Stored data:
• • •

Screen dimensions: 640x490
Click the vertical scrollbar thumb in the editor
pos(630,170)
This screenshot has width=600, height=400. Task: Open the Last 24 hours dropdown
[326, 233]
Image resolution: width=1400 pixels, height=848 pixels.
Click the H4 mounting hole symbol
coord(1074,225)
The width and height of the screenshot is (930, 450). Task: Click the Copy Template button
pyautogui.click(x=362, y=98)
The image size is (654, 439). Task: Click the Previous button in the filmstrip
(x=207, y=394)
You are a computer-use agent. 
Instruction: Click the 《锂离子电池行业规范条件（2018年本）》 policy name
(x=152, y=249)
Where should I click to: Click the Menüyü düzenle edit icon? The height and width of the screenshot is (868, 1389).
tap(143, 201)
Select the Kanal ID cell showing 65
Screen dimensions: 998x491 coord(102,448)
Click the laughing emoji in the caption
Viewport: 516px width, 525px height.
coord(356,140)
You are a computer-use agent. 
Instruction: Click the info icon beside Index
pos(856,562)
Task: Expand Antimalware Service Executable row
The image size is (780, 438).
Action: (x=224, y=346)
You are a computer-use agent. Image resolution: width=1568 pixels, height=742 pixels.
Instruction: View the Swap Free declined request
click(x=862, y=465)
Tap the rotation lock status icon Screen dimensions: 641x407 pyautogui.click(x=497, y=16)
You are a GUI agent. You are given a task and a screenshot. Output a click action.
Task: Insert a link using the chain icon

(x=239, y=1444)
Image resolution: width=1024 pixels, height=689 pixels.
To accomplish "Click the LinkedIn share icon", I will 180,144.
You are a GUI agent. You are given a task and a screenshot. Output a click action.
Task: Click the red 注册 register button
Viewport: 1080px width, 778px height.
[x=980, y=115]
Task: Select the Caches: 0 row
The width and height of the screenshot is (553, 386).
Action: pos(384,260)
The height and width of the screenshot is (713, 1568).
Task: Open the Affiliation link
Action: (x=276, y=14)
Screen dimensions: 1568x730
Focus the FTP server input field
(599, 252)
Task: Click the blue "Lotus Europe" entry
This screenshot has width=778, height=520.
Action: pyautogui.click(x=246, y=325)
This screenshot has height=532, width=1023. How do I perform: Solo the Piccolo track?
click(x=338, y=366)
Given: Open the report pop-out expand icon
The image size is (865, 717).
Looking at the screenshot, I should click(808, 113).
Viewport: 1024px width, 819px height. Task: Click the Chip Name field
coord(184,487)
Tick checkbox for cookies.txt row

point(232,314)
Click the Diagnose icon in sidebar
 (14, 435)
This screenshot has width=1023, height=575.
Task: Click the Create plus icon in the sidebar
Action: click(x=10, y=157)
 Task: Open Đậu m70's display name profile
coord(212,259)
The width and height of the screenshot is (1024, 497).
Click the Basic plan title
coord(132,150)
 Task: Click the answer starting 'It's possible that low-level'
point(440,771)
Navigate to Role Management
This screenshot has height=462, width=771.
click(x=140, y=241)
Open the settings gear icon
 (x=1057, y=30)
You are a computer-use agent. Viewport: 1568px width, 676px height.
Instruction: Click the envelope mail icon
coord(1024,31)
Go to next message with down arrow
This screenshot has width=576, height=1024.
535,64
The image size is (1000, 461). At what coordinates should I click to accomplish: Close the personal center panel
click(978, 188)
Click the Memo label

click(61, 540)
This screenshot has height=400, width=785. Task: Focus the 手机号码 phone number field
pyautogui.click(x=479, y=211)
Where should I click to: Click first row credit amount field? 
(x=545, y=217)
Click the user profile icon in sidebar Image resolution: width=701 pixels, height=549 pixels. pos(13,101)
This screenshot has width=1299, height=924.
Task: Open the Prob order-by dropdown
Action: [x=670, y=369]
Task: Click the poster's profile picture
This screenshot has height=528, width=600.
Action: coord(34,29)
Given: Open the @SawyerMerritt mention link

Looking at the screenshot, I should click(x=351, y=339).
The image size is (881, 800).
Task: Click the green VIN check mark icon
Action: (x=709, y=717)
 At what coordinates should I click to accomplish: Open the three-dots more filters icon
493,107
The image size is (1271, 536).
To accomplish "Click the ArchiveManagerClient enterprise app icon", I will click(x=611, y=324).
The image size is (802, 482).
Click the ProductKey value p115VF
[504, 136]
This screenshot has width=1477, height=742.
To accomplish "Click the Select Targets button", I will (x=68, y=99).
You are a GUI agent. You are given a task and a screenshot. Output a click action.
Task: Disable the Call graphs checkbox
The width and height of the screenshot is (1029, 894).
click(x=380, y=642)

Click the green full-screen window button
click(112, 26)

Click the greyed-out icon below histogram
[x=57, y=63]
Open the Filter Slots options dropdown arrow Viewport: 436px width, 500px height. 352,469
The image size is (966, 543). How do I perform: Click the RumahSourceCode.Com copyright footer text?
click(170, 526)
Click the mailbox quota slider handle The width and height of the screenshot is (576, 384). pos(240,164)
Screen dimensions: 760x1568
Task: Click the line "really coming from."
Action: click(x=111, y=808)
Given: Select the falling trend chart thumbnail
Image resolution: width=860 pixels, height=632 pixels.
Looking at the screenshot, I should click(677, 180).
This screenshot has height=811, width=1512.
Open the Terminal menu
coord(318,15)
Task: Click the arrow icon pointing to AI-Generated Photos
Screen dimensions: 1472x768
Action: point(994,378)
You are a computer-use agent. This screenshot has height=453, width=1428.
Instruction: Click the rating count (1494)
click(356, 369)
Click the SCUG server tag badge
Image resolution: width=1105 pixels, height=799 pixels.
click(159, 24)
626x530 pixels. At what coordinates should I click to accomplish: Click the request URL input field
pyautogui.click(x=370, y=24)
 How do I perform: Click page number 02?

• • •

Work task
Repeat only the stretch of lines that opens with the line containing "Open the Filter" and closes with the final line of the entries, both included, exactly as written.

Solution
Open the Filter Slots options dropdown arrow Viewport: 436px width, 500px height. 352,469
The image size is (966, 543). How do I perform: Click the RumahSourceCode.Com copyright footer text?
click(170, 526)
Click the mailbox quota slider handle The width and height of the screenshot is (576, 384). pos(240,164)
Screen dimensions: 760x1568
Task: Click the line "really coming from."
Action: click(x=111, y=808)
Given: Select the falling trend chart thumbnail
Image resolution: width=860 pixels, height=632 pixels.
Looking at the screenshot, I should click(677, 180).
This screenshot has height=811, width=1512.
Open the Terminal menu
coord(318,15)
Task: Click the arrow icon pointing to AI-Generated Photos
Screen dimensions: 1472x768
Action: point(994,378)
You are a computer-use agent. This screenshot has height=453, width=1428.
Instruction: Click the rating count (1494)
click(356, 369)
Click the SCUG server tag badge
Image resolution: width=1105 pixels, height=799 pixels.
click(159, 24)
626x530 pixels. At what coordinates should I click to accomplish: Click the request URL input field
pyautogui.click(x=370, y=24)
 How do I perform: Click page number 02?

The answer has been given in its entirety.